The Pulsar broker is rejecting client requests because it’s exceeding its configured rate limits, preventing clients from publishing or consuming messages.

The most common culprit is simply hitting the default rate limits. Pulsar brokers have built-in mechanisms to prevent abuse and ensure stability, and if your application’s traffic spikes beyond these defaults, you’ll see TooManyRequests errors.

Cause 1: Exceeded Topic Level Rate Limits

  • Diagnosis: Check the broker logs for messages like Topic rate limit exceeded for topic .... You can also inspect the topic’s configuration using the Pulsar admin CLI:

    ./pulsar-admin topics get-rate-limit my_topic
    

    Look for publishRate and subscribeRate.

  • Fix: Increase the topic-level publish or subscribe rate limits.

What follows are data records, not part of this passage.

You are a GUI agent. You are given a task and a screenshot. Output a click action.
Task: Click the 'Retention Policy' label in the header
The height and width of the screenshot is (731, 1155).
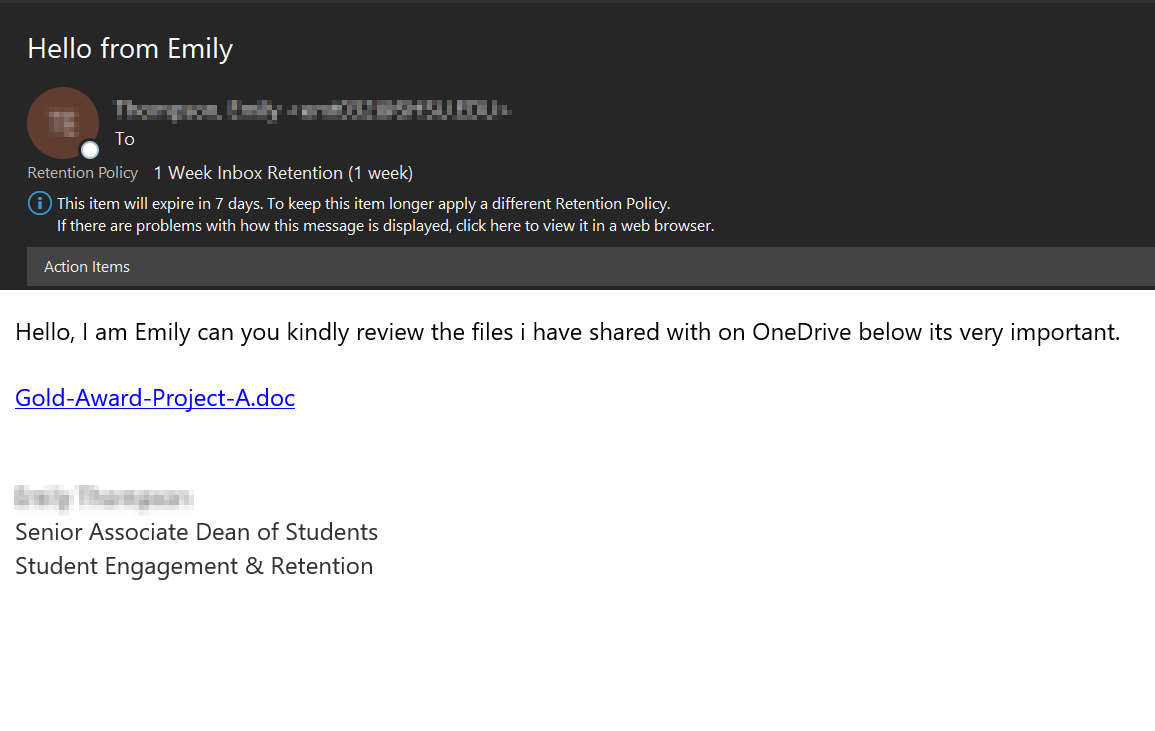click(83, 173)
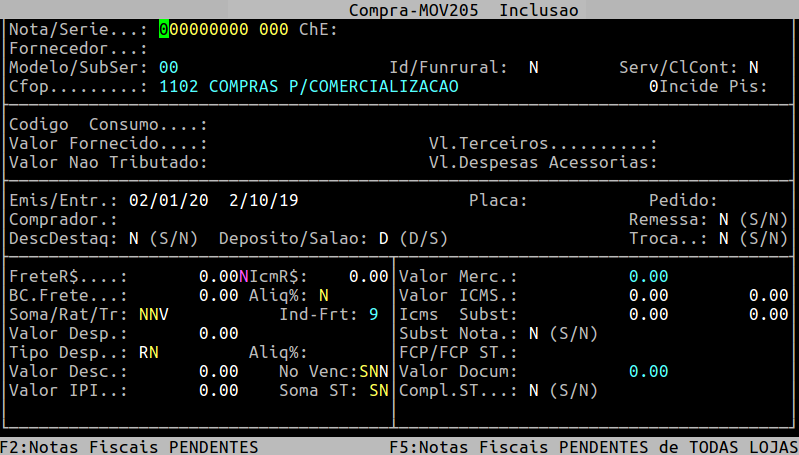Select the Id/Funrural N value
This screenshot has width=799, height=455.
(x=533, y=67)
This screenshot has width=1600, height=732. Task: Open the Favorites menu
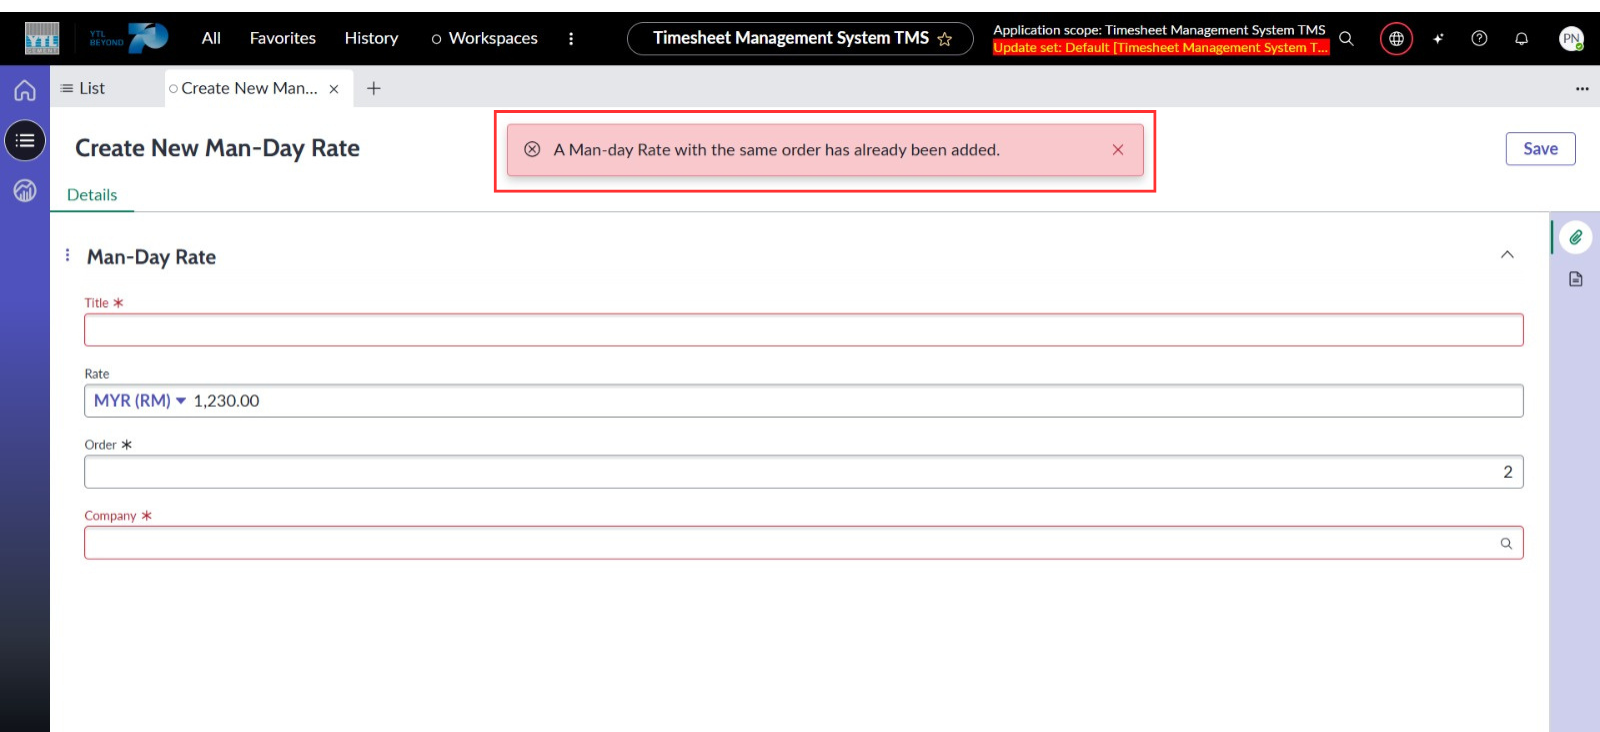pos(282,38)
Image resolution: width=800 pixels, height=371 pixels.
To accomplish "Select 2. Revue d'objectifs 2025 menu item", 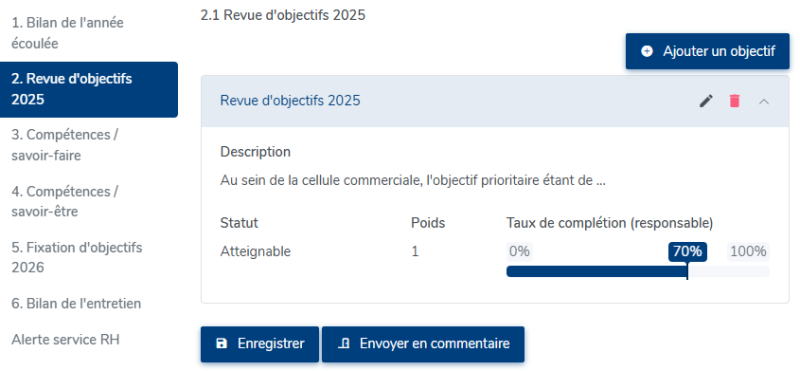I will coord(89,89).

For example, to set a publish rate of 1000 messages per second and a bandwidth of 10MB/s:

    ./pulsar-admin topics set-publish-rate my_topic --rate 1000 --bandwidth 10M
    

    To set a subscribe rate of 500 messages per second and 10MB/s:

    ./pulsar-admin topics set-subscribe-rate my_topic --rate 500 --bandwidth 10M
    

    This bypasses the limit for this specific topic, allowing more traffic.

Cause 2: Exceeded Global Rate Limits

  • Diagnosis: If topic-level limits aren’t set or are very high, the global broker rate limits might be the issue. These are configured in the broker’s broker.conf file. Look for maxPublishRatePerBroker and maxSubscribeRatePerBroker. The default is often 10000 messages/sec and 100MB/s for publish, and 10000 messages/sec and 100MB/s for subscribe.

  • Fix: Increase the global rate limits in broker.conf on all brokers. For example, to increase the publish rate to 20000 messages/sec and 200MB/s:

    maxPublishRatePerBroker=20000
    maxPublishBandwidthPerBroker=200M
    

    Then restart the Pulsar broker processes. This raises the ceiling for all topics handled by that broker.

Cause 3: Client-Side Rate Limiting Misconfiguration

  • Diagnosis: Sometimes, clients themselves have internal rate limiting enabled, or they are configured to connect with parameters that trigger broker-side limits prematurely. Check your client application’s configuration for any producer or consumer settings related to rate or batching.

  • Fix: Adjust client-side producer/consumer configurations. For example, in the Java client, you might need to increase maxPendingMessages or maxConcurrentInflightRequests. If using batching, ensure batchingMaxPublishDelayMicros is set appropriately to allow messages to accumulate before sending, potentially smoothing out bursts.

    Producer<byte[]> producer = pulsarClient.newProducer()
        .topic("my_topic")
        .enableBatching(true)
        .batchingMaxPublishDelay(100, TimeUnit.MILLISECONDS) // Example: increase delay
        .create();
    

    This allows the client to buffer more messages before sending them in batches, reducing the frequency of individual send requests.

Cause 4: Insufficient Broker Resources (CPU/Memory)

  • Diagnosis: High request rates can strain broker resources. Monitor your broker’s CPU and memory utilization. If they are consistently high (e.g., >80%), the broker might be struggling to process requests fast enough, leading to perceived rate limiting. Use tools like top, htop, or your cloud provider’s monitoring.

  • Fix: Scale up your broker instances (more CPU/RAM) or add more broker nodes to distribute the load. This provides the underlying hardware capacity for the broker to handle the traffic.

Cause 5: Network Latency or Bandwidth Issues

  • Diagnosis: High network latency or insufficient bandwidth between clients and brokers can cause requests to take longer, which can indirectly trigger rate limits if the client is configured with aggressive connection timeouts or if the broker’s internal processing queue backs up. Use ping and iperf3 to test network performance.

  • Fix: Improve network connectivity. This might involve optimizing network routes, increasing network interface speeds, or moving clients and brokers closer in terms of network topology.

Cause 6: Too Many Active Consumers/Producers on a Single Topic Partition

  • Diagnosis: While Pulsar is designed for high concurrency, an extremely large number of active consumers or producers on a single topic partition can still overwhelm the broker’s ability to manage connections and message delivery for that partition. Check the number of active consumers/producers for your topic using the admin API:

    ./pulsar-admin topics list-consumers my_topic
    ./pulsar-admin topics list-producers my_topic
    
  • Fix: If you have an excessive number of clients for a single partition, consider partitioning your topic. Creating a topic with multiple partitions (e.g., my_topic-partition-0, my_topic-partition-1) allows you to distribute the load across multiple partitions, each managed by a broker (or replica set).

    ./pulsar-admin topics create my_topic -p 4 # Creates 4 partitions
    

    Clients can then connect to different partitions, distributing the overall load.

The next error you’re likely to encounter if you’ve fixed rate limiting but still have underlying issues is related to segment ownership or leadership election, indicating a different kind of cluster instability.